Nessuna di queste procedure è realmente alternativa alla chirurgia, cui vanno comunque
riservate le ernie voluminose, estruse o migrate, alla cui identificazione la discografia dà un
significativo contributo. Sono quindi indicate nelle ernie medio-piccole con continuità tra
nucleo polposo e parte erniata indispensabile alla diffusione dell’enzima, del gas, o comunque
alla significatività dell’asportazione meccanica. Non vi sono effetti negativi su un eventuale
intervento chirurgico successivo.
Le biopsie,
di interesse neuroradiologico sono soprattutto le biopsie vertebrali, paravertebrali e discali.
Effettuabili con attrezzatura adeguata (aghi, sonda di Onik, ecc.), con centratura TC o
fluoroscopica.
La vertebroplastica,
si propone il consolidamento del corpo vertebrale, nel caso di grave osteoporosi dolorosa,
fratture patologiche, angiomi vertebrali, ecc.

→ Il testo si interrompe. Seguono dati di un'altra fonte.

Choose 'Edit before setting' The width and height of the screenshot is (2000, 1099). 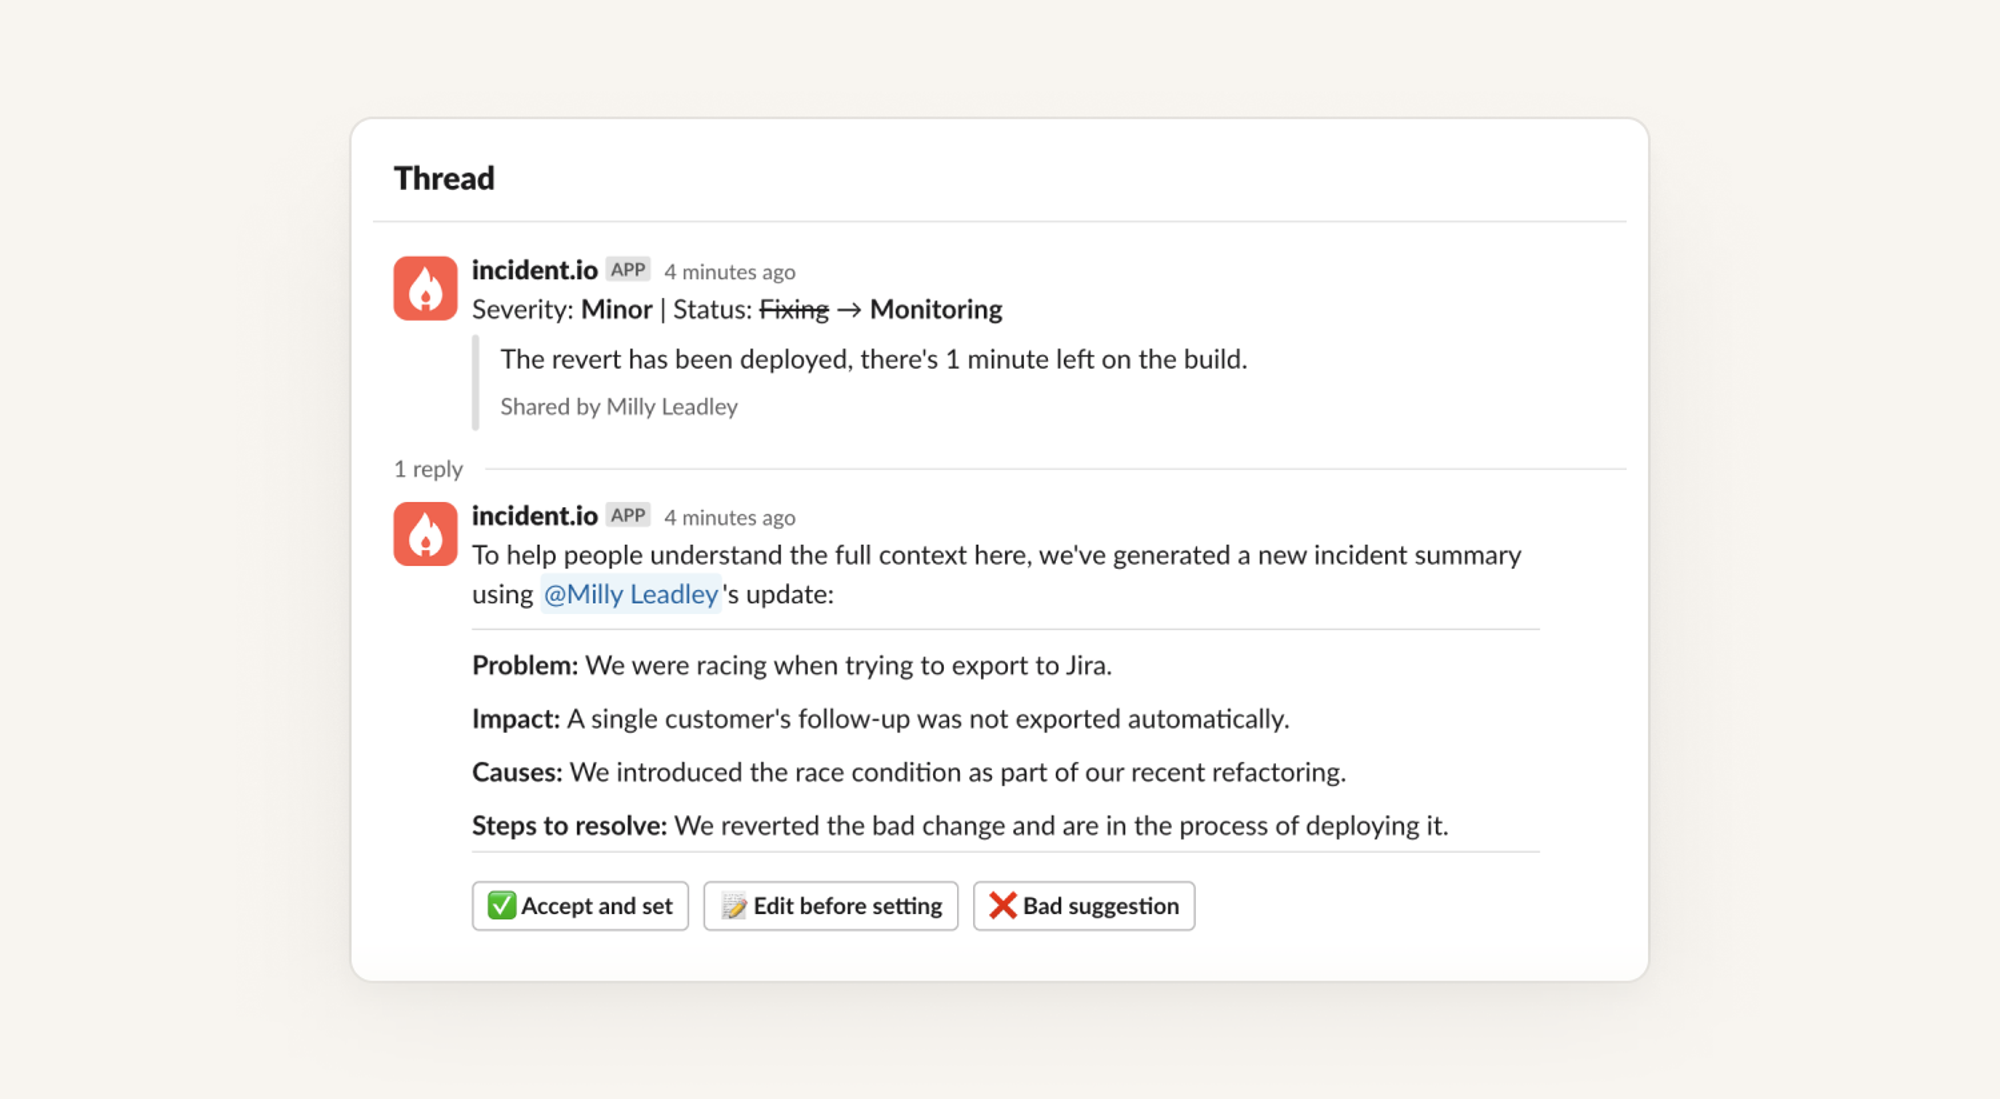(x=831, y=906)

Viene effettuata con l’iniezione nella spongiosa
somatica, via peduncolo vertebrale o con accesso postero-laterale , di uno speciale cemento
plastico (metil-metacrilato). E’ indispensabile che il muro posteriore del corpo vertebrale sia
conservato per evitare la diffusione del cemento nel canale vertebrale, con possibili
gravissime conseguenze. Si tratta di una procedura effettuabile con centratura fluoroscopica o
TC.
L’embolizzazione di lesioni vascolarizzate malformative o neoplastiche sottocutanee,
effettuata generalmente con colla o con prodotti a base di etanolamina oleato, viene utilizzata
nel caso di lesioni anche voluminose, di accesso percutaneo pressoché diretto, quando le
afferenze arteriose siano impossibili da cateterizzare in modo adeguato. Si prevede la puntura
diretta della lesione con un ago metallico, che permette l’iniezione anche a più riprese.

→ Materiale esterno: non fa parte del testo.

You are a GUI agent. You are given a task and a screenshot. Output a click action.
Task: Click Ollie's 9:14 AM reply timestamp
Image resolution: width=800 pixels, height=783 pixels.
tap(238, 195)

Preliminarmente si effettua una iniezione di contrasto tesa a evidenziare le modalità di
diffusione per tarare dosi e modalità di iniezione.
L’accesso diretto percutaneo è stato proposto anche nelle fistole artero-venose durali quando
non direttamente raggiungibili. L’acceso percutaneo viene permesso da un foro craniotomico
preliminare. La fistola venosa può quindi essere occlusa con l’inserimento di spirali.
Conclusione
Le possibilità terapeutiche della Neuroradiologia interventistica sono ampie e spaziano in
molti campi anche molto diversi fra loro. Le tecnologie utilizzate sono in continua espansione
ed è facile prevedere ulteriori sviluppi in un campo che sempre più si caratterizza come
similchirurgico mininvasivo. La caratteristica però del controllo radiologico, sia esso in
fluoroscopia o sotto TC, rende indispensabile una formazione radiologica ed una conoscenza
dell’anatomia non solo nello specifico dell’organo bersaglio, ma anche nello specifico della
sua estrinsecazione radiologica. Solo così queste procedure, sempre delicate e spesso molto
rischiose, possono essere effettuate in piena sicurezza e con buone probabilità di successo.